- [EXERCISE DIRECTIONS] Repeat the listing that comes next, leaving nothing out and changing nothing.

- [RECORD EXTRACTS]
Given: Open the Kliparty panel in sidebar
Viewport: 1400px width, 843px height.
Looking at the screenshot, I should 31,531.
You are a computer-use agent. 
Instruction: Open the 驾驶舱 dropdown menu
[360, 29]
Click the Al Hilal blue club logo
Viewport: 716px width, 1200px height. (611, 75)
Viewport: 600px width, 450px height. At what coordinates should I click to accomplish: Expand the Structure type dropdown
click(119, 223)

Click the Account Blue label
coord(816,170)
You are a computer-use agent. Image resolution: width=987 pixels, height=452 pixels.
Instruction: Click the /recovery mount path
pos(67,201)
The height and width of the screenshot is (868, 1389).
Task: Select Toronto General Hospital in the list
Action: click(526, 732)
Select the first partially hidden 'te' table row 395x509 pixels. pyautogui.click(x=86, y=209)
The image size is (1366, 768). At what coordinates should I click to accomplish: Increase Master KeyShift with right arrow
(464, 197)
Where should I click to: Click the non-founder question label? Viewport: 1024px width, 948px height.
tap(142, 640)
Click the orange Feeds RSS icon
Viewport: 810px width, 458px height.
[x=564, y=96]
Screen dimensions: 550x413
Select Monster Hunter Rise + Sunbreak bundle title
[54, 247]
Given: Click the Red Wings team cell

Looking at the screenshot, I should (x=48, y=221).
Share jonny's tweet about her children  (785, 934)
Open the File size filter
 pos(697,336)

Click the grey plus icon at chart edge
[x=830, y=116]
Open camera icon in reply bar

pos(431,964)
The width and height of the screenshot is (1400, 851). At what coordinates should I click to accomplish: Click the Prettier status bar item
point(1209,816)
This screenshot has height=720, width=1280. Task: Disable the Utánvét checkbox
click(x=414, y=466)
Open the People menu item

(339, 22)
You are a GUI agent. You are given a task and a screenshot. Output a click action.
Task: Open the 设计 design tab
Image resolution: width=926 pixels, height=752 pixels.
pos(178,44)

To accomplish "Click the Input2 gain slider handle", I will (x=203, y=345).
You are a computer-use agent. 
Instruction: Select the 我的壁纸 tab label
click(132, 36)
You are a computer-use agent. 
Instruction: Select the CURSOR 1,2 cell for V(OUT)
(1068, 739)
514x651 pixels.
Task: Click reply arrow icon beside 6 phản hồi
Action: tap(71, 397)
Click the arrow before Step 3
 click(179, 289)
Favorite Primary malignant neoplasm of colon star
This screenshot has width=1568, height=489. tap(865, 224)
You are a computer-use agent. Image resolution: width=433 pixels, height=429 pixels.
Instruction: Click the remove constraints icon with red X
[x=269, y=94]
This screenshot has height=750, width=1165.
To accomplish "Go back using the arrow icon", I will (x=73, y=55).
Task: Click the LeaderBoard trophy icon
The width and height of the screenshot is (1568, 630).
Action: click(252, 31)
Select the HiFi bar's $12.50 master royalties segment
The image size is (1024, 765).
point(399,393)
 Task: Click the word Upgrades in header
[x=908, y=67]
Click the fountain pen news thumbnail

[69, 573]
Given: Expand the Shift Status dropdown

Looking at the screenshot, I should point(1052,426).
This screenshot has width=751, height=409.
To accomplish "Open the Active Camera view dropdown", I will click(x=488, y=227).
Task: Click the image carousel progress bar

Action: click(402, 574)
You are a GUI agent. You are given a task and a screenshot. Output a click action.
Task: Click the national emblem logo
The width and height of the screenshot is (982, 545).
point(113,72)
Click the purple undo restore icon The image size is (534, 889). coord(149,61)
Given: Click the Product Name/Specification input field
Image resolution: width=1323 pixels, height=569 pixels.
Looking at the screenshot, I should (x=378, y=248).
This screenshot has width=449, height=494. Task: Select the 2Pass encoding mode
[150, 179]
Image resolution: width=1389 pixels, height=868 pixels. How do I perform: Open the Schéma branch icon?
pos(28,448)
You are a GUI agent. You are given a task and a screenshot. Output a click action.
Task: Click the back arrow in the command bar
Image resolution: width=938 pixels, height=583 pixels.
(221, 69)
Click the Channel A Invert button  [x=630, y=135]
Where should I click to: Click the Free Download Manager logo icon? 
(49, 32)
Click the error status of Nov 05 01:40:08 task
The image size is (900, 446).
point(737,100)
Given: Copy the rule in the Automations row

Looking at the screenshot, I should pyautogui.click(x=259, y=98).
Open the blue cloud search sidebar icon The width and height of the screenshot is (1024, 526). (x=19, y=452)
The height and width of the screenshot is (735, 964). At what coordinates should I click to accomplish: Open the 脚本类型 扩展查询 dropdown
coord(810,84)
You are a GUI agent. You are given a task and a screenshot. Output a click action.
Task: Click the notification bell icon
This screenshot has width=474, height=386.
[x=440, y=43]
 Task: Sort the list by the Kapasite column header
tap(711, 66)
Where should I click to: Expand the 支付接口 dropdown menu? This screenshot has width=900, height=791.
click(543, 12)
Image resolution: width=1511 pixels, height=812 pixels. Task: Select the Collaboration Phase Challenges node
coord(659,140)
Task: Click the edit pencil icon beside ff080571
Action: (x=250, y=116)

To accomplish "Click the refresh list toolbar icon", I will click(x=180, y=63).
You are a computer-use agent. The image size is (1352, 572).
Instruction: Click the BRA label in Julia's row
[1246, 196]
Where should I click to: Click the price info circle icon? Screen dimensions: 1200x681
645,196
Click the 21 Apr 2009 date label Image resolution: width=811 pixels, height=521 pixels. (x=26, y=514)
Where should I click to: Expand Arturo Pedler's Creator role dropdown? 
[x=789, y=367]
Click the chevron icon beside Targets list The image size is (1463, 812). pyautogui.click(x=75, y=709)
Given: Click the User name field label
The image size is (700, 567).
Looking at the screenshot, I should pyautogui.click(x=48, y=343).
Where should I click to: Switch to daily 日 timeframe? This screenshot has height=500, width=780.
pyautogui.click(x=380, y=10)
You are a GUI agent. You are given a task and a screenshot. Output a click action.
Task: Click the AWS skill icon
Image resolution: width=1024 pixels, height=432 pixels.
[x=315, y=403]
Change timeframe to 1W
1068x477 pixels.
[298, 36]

- [RESPONSE TO THIS EXERCISE]
Given: Open the Kliparty panel in sidebar
Viewport: 1400px width, 843px height.
Looking at the screenshot, I should 31,531.
You are a computer-use agent. 
Instruction: Open the 驾驶舱 dropdown menu
[360, 29]
Click the Al Hilal blue club logo
Viewport: 716px width, 1200px height. (611, 75)
Viewport: 600px width, 450px height. At what coordinates should I click to accomplish: Expand the Structure type dropdown
click(119, 223)

Click the Account Blue label
coord(816,170)
You are a computer-use agent. Image resolution: width=987 pixels, height=452 pixels.
Instruction: Click the /recovery mount path
pos(67,201)
The height and width of the screenshot is (868, 1389).
Task: Select Toronto General Hospital in the list
Action: click(526, 732)
Select the first partially hidden 'te' table row 395x509 pixels. pyautogui.click(x=86, y=209)
The image size is (1366, 768). At what coordinates should I click to accomplish: Increase Master KeyShift with right arrow
(464, 197)
Where should I click to: Click the non-founder question label? Viewport: 1024px width, 948px height.
tap(142, 640)
Click the orange Feeds RSS icon
Viewport: 810px width, 458px height.
[x=564, y=96]
Screen dimensions: 550x413
Select Monster Hunter Rise + Sunbreak bundle title
[54, 247]
Given: Click the Red Wings team cell

Looking at the screenshot, I should (x=48, y=221).
Share jonny's tweet about her children  (785, 934)
Open the File size filter
 pos(697,336)

Click the grey plus icon at chart edge
[x=830, y=116]
Open camera icon in reply bar

pos(431,964)
The width and height of the screenshot is (1400, 851). At what coordinates should I click to accomplish: Click the Prettier status bar item
point(1209,816)
This screenshot has height=720, width=1280. Task: Disable the Utánvét checkbox
click(x=414, y=466)
Open the People menu item

(339, 22)
You are a GUI agent. You are given a task and a screenshot. Output a click action.
Task: Open the 设计 design tab
Image resolution: width=926 pixels, height=752 pixels.
pos(178,44)

To accomplish "Click the Input2 gain slider handle", I will (x=203, y=345).
You are a computer-use agent. 
Instruction: Select the 我的壁纸 tab label
click(132, 36)
You are a computer-use agent. 
Instruction: Select the CURSOR 1,2 cell for V(OUT)
(1068, 739)
514x651 pixels.
Task: Click reply arrow icon beside 6 phản hồi
Action: tap(71, 397)
Click the arrow before Step 3
 click(179, 289)
Favorite Primary malignant neoplasm of colon star
This screenshot has width=1568, height=489. tap(865, 224)
You are a computer-use agent. Image resolution: width=433 pixels, height=429 pixels.
Instruction: Click the remove constraints icon with red X
[x=269, y=94]
This screenshot has height=750, width=1165.
To accomplish "Go back using the arrow icon", I will (x=73, y=55).
Task: Click the LeaderBoard trophy icon
The width and height of the screenshot is (1568, 630).
Action: click(252, 31)
Select the HiFi bar's $12.50 master royalties segment
The image size is (1024, 765).
point(399,393)
 Task: Click the word Upgrades in header
[x=908, y=67]
Click the fountain pen news thumbnail

[69, 573]
Given: Expand the Shift Status dropdown

Looking at the screenshot, I should point(1052,426).
This screenshot has width=751, height=409.
To accomplish "Open the Active Camera view dropdown", I will click(x=488, y=227).
Task: Click the image carousel progress bar

Action: click(402, 574)
You are a GUI agent. You are given a task and a screenshot. Output a click action.
Task: Click the national emblem logo
The width and height of the screenshot is (982, 545).
point(113,72)
Click the purple undo restore icon The image size is (534, 889). coord(149,61)
Given: Click the Product Name/Specification input field
Image resolution: width=1323 pixels, height=569 pixels.
Looking at the screenshot, I should (x=378, y=248).
This screenshot has width=449, height=494. Task: Select the 2Pass encoding mode
[150, 179]
Image resolution: width=1389 pixels, height=868 pixels. How do I perform: Open the Schéma branch icon?
pos(28,448)
You are a GUI agent. You are given a task and a screenshot. Output a click action.
Task: Click the back arrow in the command bar
Image resolution: width=938 pixels, height=583 pixels.
(221, 69)
Click the Channel A Invert button  [x=630, y=135]
Where should I click to: Click the Free Download Manager logo icon? 
(49, 32)
Click the error status of Nov 05 01:40:08 task
The image size is (900, 446).
point(737,100)
Given: Copy the rule in the Automations row

Looking at the screenshot, I should pyautogui.click(x=259, y=98).
Open the blue cloud search sidebar icon The width and height of the screenshot is (1024, 526). (x=19, y=452)
The height and width of the screenshot is (735, 964). At what coordinates should I click to accomplish: Open the 脚本类型 扩展查询 dropdown
coord(810,84)
You are a GUI agent. You are given a task and a screenshot. Output a click action.
Task: Click the notification bell icon
This screenshot has width=474, height=386.
[x=440, y=43]
 Task: Sort the list by the Kapasite column header
tap(711, 66)
Where should I click to: Expand the 支付接口 dropdown menu? This screenshot has width=900, height=791.
click(543, 12)
Image resolution: width=1511 pixels, height=812 pixels. Task: Select the Collaboration Phase Challenges node
coord(659,140)
Task: Click the edit pencil icon beside ff080571
Action: (x=250, y=116)

To accomplish "Click the refresh list toolbar icon", I will click(x=180, y=63).
You are a computer-use agent. The image size is (1352, 572).
Instruction: Click the BRA label in Julia's row
[1246, 196]
Where should I click to: Click the price info circle icon? Screen dimensions: 1200x681
645,196
Click the 21 Apr 2009 date label Image resolution: width=811 pixels, height=521 pixels. (x=26, y=514)
Where should I click to: Expand Arturo Pedler's Creator role dropdown? 
[x=789, y=367]
Click the chevron icon beside Targets list The image size is (1463, 812). pyautogui.click(x=75, y=709)
Given: Click the User name field label
The image size is (700, 567).
Looking at the screenshot, I should pyautogui.click(x=48, y=343).
Where should I click to: Switch to daily 日 timeframe? This screenshot has height=500, width=780.
pyautogui.click(x=380, y=10)
You are a GUI agent. You are given a task and a screenshot. Output a click action.
Task: Click the AWS skill icon
Image resolution: width=1024 pixels, height=432 pixels.
[x=315, y=403]
Change timeframe to 1W
1068x477 pixels.
[298, 36]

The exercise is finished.